Glulxtoc is a Rust project (how to install Rust), and you can install it easily using cargo:
cargo install glulxtoc
Glulxtoc will output a folder of C code and a CMake script for compiling it against a Linux Glk library. In theory the code should be cross-platform, and I’d welcome help adding support for other build systems.
I’m happy with how stable it is currently, but there will be bugs. Don’t hesitate to report any issues you have.
- I had been intending to use the decompiler core as the foundation for a new version of ZVM (and to write my GVM interpreter.) Glulxtoc combines the if-decompiler with a C code generator, and it wouldn’t be hard to switch the code generator for a JS or WASM code generator. However I’m not sure how feasible it will be - compiling big Glulx files is both slow and takes a lot of memory.
- When decompiled to C and then compiled with an optimising C compiler, large Glulx games should run considerably more efficiently.
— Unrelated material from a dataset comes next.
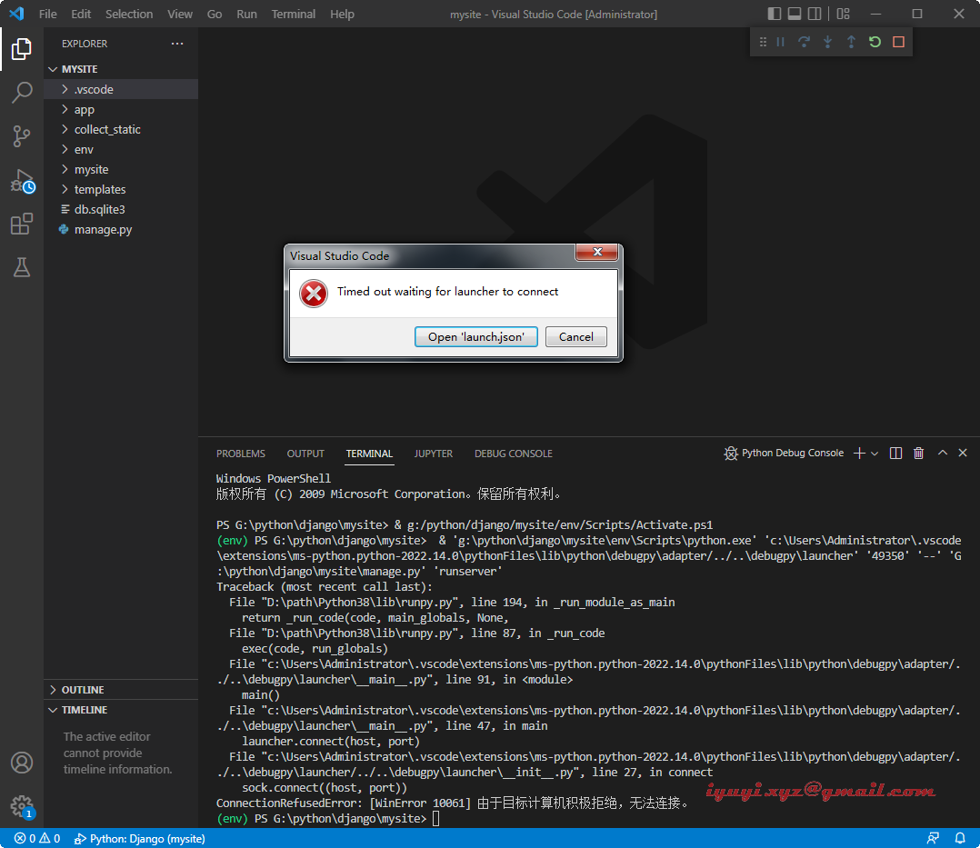Viewport: 980px width, 848px height.
Task: Step into the function
Action: click(x=827, y=41)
This could help with publishing large games for mobile or other restricted platforms. (However note that the final binary will not be compact file-size-wise.)
- What makes Glulxtoc efficient?
There are two major optimisations:
- Firstly, by tracking which functions call which others, we are able to turn many Glulx VM function calls into direct C function calls. In effect it expands the idea of accelerated functions from the dozen or so in the Glulx spec to any safe function in your code, potentially 10s of thousands.
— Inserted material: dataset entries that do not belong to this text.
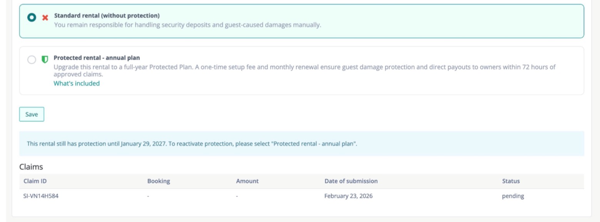Viewport: 600px width, 222px height.
Task: Open the "What's included" link
Action: (76, 83)
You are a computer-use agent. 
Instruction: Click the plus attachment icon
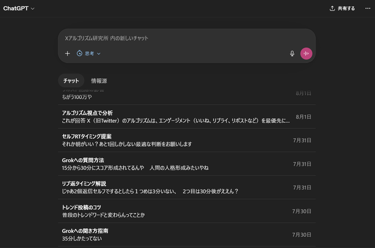(x=67, y=54)
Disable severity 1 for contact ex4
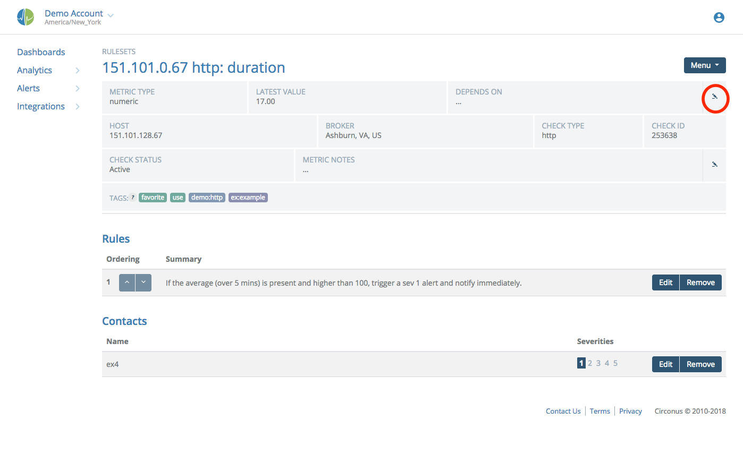Image resolution: width=743 pixels, height=471 pixels. tap(581, 363)
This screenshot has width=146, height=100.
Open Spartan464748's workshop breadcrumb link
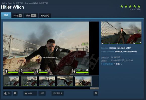36,3
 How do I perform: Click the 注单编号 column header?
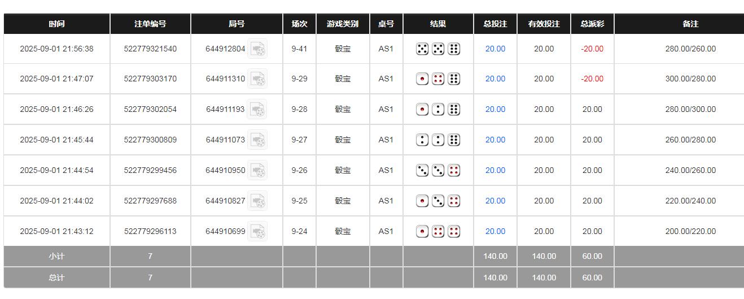(x=150, y=24)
- Glulxtoc implements a ‘relooper’ algorithm, like those in Emscripten and Cheerp. A relooper algorithm takes a list of unstructured jumps and branches, and turns them into loops. So rather than being a knotty messy of
gotostatements, the output will be well structured code, and then able to receive all the optimisations of any other well-written C code.
- Why Rust?
This is my first Rust project, and I’ve really enjoyed learning the language. The big advantages I found in Rust are its algebraic data types, its ability to compile to WASM, and the Petgraph graph library. There are graph libraries for other languages of course, and Petgraph isn’t without some rough edges, but I found it fairly easy to use, and when I ran into trouble I found answers quickly on Stack Overflow. Thank you Rust community!